Scapin s’imagine alors en grand chevalier, bravant
l’épaisse végétation, affrontant armes à la main le terrible esprit, et le
terrassant.
Sa victoire sur les forces des ténèbres le verrait
regagner, triomphant, le village, menant une ribambelle de lutins disparus
depuis des siècles et revenant ainsi, grâce à lui, dans la lumière rayonnante
du beau pays de Kohlkopfland, sous les acclamations de la population en délire
devant cet exploit extraordinaire.
-
Scapin est de
retour, venez tous !
-
Il a vaincu les
mauvais esprits de la forêt ! !
- Hourra ! ! Quel courage ce Scapin !
- Je savais bien qu'il était le meilleur de
tous les lutins ! !
Grisé par ces acclamations, Scapin-le-Héros, se
redresse gorgé de fierté en apercevant dans la foule, légèrement en retrait, sa
maman dont les yeux brillent de bonheur devant la soudaine notoriété de son
rejeton.
Scapin soupire les yeux rivés sur l’orée de cette
immense étendue forestière.
Il lui semble entendre la douce musique d’un violon
qui l’attire malgré lui.
Scapin se dirige lentement vers les premiers arbres.
Ceux-ci projettent déjà, sur lui, leur ombre, mais Scapin est résolu, il ira
combattre les esprits de la forêt.
Les premiers arbres franchis, le petit lutin essaie de
se repérer. Difficile, en réalité, car des fougères géantes l’empêchent de voir
devant lui. Il lui faut écarter les lourdes tiges avec ses deux mains pour se
frayer un passage. Levant le nez, il n’aperçoit que les troncs dressés
semblables à des mâts de navires. Les branches de ces titans alourdies par un
feuillage abondant, obstruent la lumière du soleil.
Dans un tel endroit, où diriger ses pas ?
Comment apercevoir l’antre maléfique ?
Entouré de végétation, sans visibilité, Scapin scrute
les bruits environnants et essaie d’en analyser l’origine.
Cette forêt est vraiment très mystérieuse et Scapin
regrette, à ce moment précis, de n’avoir aucun pouvoir salvateur.
« Maintenant, il est trop tard pour revenir en
arrière, se dit-il. En avant ! »
Et, pour se donner du courage, il se met à chanter à
tue-tête. Faux évidemment !
Ses pas d’hésitants, deviennent plus aisés. L’aventure
commence à l’amuser. Soudain, il s’arrête, le cœur battant, tous les sens en
éveil.
Quel est ce bruit ?
Tétanisé par la peur, il n’ose bouger. C’est certain,
un être est là près de lui et l’observe.
- Oh
là, là ! ! pense-t-il déjà beaucoup moins fier.
-
Salut, dit une
petite voix. Que fais-tu ici ?
Les yeux de Scapin s’arrondissent d’étonnement.
-
Jamais
Génie des bois n’aurait une si petite voix, se dit-il pour se rassurer.

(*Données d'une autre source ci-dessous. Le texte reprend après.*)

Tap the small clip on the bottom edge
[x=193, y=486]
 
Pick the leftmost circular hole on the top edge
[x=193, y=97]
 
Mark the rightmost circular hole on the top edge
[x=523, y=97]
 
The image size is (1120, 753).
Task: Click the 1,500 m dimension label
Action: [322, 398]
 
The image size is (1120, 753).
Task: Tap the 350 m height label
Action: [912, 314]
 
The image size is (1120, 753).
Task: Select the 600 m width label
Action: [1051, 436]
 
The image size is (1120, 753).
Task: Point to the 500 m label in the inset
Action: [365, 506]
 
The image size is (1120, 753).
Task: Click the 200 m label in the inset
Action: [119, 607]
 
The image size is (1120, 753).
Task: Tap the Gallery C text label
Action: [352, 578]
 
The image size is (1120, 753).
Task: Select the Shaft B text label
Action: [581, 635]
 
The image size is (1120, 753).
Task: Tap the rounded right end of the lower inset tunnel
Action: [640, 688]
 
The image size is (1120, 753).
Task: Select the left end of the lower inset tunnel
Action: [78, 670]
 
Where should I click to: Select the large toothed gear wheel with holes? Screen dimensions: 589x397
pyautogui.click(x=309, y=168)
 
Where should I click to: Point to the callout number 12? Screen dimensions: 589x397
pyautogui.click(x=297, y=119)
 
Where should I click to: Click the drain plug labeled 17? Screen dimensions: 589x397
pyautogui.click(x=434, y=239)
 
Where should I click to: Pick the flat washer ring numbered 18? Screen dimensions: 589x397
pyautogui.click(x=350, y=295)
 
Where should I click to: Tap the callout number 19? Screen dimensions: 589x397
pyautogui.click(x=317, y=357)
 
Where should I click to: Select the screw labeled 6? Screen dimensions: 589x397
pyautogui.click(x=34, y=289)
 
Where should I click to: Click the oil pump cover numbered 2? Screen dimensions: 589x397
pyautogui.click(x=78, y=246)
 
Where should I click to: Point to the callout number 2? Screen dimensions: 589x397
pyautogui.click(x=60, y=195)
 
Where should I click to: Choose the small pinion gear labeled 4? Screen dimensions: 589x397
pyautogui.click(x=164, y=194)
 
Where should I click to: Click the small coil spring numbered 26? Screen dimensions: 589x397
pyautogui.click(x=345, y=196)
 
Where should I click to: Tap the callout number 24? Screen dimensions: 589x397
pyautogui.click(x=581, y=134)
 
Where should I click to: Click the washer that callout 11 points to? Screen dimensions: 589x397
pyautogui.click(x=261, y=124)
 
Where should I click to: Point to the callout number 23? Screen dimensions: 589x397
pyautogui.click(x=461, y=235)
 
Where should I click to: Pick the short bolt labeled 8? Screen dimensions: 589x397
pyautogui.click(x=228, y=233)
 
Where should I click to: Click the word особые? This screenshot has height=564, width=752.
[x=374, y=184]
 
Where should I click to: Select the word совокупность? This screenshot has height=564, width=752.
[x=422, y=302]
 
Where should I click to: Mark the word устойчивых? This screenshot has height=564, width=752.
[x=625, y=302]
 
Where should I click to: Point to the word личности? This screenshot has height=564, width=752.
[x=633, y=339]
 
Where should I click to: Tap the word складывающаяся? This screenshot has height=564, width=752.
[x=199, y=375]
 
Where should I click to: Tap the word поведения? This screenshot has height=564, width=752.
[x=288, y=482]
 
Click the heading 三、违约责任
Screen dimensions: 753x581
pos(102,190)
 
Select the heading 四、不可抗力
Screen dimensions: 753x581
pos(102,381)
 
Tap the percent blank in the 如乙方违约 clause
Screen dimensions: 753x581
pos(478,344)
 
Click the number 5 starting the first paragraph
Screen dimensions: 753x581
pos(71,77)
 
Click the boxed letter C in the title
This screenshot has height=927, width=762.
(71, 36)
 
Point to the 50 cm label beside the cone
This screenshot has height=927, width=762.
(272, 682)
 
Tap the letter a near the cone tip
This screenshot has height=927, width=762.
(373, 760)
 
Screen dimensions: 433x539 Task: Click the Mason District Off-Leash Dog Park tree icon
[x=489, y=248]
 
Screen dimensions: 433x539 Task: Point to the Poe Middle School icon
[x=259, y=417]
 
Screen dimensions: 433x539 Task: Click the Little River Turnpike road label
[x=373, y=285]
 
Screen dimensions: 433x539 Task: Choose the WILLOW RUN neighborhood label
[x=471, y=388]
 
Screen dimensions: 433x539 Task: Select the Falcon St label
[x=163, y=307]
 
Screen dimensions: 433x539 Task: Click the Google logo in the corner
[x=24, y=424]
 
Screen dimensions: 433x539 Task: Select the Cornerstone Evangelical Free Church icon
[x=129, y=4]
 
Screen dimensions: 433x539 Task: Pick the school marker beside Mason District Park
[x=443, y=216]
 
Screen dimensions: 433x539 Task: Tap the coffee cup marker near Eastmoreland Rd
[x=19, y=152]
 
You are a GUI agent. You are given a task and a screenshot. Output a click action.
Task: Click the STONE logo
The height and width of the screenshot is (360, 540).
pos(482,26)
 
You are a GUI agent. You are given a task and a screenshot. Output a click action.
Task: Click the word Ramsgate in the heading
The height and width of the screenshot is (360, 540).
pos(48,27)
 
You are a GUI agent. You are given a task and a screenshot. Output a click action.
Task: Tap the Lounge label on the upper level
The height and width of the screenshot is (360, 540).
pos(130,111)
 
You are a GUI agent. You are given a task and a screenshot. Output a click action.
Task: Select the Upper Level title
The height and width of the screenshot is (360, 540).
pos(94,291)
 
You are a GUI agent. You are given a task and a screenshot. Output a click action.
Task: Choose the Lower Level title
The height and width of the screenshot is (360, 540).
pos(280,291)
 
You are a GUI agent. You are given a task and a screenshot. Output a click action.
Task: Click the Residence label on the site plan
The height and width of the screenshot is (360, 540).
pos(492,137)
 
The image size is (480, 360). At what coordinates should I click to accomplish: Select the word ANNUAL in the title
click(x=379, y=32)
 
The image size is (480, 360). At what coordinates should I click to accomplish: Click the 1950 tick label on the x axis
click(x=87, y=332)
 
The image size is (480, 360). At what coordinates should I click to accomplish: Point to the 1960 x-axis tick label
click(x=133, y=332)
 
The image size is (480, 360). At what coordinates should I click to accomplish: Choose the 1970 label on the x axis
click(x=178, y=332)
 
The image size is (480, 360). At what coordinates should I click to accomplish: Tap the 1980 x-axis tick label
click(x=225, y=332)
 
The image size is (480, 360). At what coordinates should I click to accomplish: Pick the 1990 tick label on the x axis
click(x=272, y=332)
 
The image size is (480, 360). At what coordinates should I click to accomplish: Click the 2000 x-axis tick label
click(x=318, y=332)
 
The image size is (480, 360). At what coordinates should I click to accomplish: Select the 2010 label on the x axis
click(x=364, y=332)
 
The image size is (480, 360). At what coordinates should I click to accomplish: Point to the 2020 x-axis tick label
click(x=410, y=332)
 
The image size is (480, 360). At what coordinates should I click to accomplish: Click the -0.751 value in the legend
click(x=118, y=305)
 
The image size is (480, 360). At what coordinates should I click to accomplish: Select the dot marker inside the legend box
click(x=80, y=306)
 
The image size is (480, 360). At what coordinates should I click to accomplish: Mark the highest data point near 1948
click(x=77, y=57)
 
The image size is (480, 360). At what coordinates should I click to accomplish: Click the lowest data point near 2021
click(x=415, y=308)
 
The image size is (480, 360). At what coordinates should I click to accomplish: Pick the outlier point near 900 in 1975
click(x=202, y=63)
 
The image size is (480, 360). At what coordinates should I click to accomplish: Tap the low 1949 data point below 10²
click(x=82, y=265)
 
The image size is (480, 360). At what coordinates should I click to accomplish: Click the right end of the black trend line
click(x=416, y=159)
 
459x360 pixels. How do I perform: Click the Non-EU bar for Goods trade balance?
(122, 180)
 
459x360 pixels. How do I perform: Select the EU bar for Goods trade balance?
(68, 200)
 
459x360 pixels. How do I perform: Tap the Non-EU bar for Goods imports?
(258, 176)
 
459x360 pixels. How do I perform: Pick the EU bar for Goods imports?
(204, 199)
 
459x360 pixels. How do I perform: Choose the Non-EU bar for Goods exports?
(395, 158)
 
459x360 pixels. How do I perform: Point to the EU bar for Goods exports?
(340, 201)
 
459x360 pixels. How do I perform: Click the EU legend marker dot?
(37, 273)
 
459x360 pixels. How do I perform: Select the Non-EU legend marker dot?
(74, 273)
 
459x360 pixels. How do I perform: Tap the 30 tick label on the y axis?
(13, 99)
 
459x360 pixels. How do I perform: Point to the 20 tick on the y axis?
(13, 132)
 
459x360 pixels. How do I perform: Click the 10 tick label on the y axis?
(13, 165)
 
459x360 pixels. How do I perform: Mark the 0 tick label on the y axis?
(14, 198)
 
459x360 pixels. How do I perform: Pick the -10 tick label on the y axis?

Se retournant, notre héros en herbe se retrouve nez à
nez avec une petite boule de plumes…
-
Bonjour ! se
contente de répéter le volatile. Je suis Douillette, la petite caille. Que
viens-tu faire dans la forêt ? Ne sais-tu pas que les lutins ne doivent
pas s’y aventurer ?
-
Bonjour, répond
Scapin soulagé devant ce tout petit personnage. Je m’appelle Scapin.
Et d’une voix qu’il s’efforce de raffermir pour la
rendre plus brave, il ajoute :
-
Je suis à la
recherche de l’esprit maléfique qui hante cet endroit. Je vais, de ce pas,
délivrer tous les lutins qu’il garde emprisonnés. Sais-tu où il se
trouve ?
-
Un esprit
maléfique dans cette forêt ! reprend incrédule l’oiseau. Non, je ne suis
pas au courant !
Et d’un coup d’aile, Douillette s’élève au-dessus de
la tête de notre petit ami pour disparaître dans les feuillages.